10. Hukuk Dairesi 2018/3206 E. , 2019/9744 K.
"İçtihat Metni"Mahkemesi : İstanbul Anadolu 20. İş Mahkemesi
Dava, rücuan tazminat istemine ilişkindir.
İlk Derece Mahkemesince, hükümde belirtilen gerekçelerle davanın kabulüne dair verilen karara karşı davacı Kurum vekili ile davalı ... Tel. ve Müh. Hizm. A.Ş. vekilince istinaf yoluna başvurulması üzerine, İstanbul Bölge Adliye Mahkemesi 33. Hukuk Dairesince istinaf başvurularının esastan reddine karar verilmiştir.
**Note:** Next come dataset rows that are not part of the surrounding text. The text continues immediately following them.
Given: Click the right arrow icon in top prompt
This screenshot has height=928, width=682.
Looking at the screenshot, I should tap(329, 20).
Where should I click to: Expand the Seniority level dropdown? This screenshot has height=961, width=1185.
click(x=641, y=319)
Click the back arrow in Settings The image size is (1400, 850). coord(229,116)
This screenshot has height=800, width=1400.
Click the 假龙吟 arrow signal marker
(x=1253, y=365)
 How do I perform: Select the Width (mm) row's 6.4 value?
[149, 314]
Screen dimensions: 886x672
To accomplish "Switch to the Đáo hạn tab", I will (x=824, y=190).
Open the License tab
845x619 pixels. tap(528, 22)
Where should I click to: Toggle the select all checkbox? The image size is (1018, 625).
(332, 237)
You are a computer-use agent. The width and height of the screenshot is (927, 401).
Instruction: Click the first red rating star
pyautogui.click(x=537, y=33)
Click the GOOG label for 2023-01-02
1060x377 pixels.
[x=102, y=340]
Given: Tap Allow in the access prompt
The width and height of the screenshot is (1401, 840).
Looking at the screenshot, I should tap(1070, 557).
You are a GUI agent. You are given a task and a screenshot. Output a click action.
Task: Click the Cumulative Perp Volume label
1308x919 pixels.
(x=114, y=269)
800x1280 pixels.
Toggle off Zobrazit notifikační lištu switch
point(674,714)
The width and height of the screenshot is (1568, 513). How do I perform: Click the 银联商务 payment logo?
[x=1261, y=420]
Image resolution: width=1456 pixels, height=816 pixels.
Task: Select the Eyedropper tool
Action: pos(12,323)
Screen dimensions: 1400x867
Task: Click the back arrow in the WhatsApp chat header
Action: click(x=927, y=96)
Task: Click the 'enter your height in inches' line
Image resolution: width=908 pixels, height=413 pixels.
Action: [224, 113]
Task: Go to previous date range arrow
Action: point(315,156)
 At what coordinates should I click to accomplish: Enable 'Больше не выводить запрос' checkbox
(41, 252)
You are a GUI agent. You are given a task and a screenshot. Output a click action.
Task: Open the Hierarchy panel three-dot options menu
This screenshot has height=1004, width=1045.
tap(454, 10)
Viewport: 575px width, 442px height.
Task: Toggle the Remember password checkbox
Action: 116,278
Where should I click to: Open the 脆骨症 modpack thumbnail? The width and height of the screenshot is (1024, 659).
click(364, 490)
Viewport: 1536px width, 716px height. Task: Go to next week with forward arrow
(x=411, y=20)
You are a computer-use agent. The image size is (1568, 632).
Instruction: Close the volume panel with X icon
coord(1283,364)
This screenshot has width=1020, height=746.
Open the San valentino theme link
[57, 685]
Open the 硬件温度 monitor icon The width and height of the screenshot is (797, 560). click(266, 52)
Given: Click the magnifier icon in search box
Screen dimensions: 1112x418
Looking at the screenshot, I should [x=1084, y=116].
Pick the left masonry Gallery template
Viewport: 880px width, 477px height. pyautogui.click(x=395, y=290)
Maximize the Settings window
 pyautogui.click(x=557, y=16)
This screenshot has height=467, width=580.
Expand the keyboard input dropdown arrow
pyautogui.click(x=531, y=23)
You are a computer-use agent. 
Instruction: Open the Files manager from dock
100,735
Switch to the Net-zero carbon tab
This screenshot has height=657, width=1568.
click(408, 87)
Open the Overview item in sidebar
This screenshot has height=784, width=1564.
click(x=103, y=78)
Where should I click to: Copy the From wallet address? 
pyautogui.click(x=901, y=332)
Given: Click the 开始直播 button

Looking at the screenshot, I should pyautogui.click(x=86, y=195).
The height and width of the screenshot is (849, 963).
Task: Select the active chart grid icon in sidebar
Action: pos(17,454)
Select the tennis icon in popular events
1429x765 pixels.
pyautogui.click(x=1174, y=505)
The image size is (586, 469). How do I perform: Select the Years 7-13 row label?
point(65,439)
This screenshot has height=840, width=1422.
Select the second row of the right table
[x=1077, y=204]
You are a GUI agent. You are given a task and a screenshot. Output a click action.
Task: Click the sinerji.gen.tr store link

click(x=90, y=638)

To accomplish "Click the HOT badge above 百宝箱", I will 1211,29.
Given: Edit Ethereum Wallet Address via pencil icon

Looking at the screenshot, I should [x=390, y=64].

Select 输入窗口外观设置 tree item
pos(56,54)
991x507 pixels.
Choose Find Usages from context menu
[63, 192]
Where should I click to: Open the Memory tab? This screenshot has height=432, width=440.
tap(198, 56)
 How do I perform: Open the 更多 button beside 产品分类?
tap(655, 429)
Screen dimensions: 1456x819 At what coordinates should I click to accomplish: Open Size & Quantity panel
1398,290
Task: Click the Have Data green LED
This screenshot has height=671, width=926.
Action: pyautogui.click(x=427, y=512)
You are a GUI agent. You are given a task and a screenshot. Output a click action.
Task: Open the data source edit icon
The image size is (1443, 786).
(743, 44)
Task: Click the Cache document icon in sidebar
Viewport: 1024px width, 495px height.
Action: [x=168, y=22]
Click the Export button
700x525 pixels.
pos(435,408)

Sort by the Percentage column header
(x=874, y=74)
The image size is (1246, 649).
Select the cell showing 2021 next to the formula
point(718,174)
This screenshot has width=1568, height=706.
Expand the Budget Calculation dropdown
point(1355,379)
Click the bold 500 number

İstanbul Bölge Adliye Mahkemesi 33. Hukuk Dairesince verilen kararın, davacı Kurum vekili ile davalı ... Tel. ve Müh. Hizm. A.Ş. vekilince temyiz edilmesi üzerine, temyiz isteğinin süresinde olduğu anlaşıldıktan ve Tetkik Hâkimi ... tarafından düzenlenen raporla dosyadaki kağıtlar okunduktan sonra işin gereği düşünüldü ve aşağıdaki karar tespit edildi.
I-İSTEM:
Davacı vekili; Kurum sigortalısı ..."nin 14.08.2008 tarihinde geçirdiği iş kazası sonucu %46,20 oranında malul kaldığını, kazalıya 114.777,00 TL ilk peşin sermaye değerli gelir bağlandığını, 11.931,68 TL geçici iş göremezlik ödeneği ödendiğini ve 10.973,59 TL tedavi gideri sarf edildiğini, kazanın davalıların kusuru ile meydana geldiğini belirterek fazlaya dair hakları saklı kalmak kaydıyla şimdilik 13.768,22 TL"nin gelir onay, sarf ve tediye tarihlerinden itibaren işleyecek yasal faizleri ile birlikte davalılardan müştereken ve müteselsilen tahsilini talep etmiştir.
II-CEVAP:
Davalı ... A.Ş. vekili; kazanın meydana gelmesinde kazalı ve diğer davalının kusurlu olmaları sebebiyle müvekkili ile illiyet bağının kesildiğini, müvekkilinin iş sağlığı ve güvenliği ile ilgili tüm tedbirleri aldığını belirterek davanın reddini talep etmiştir.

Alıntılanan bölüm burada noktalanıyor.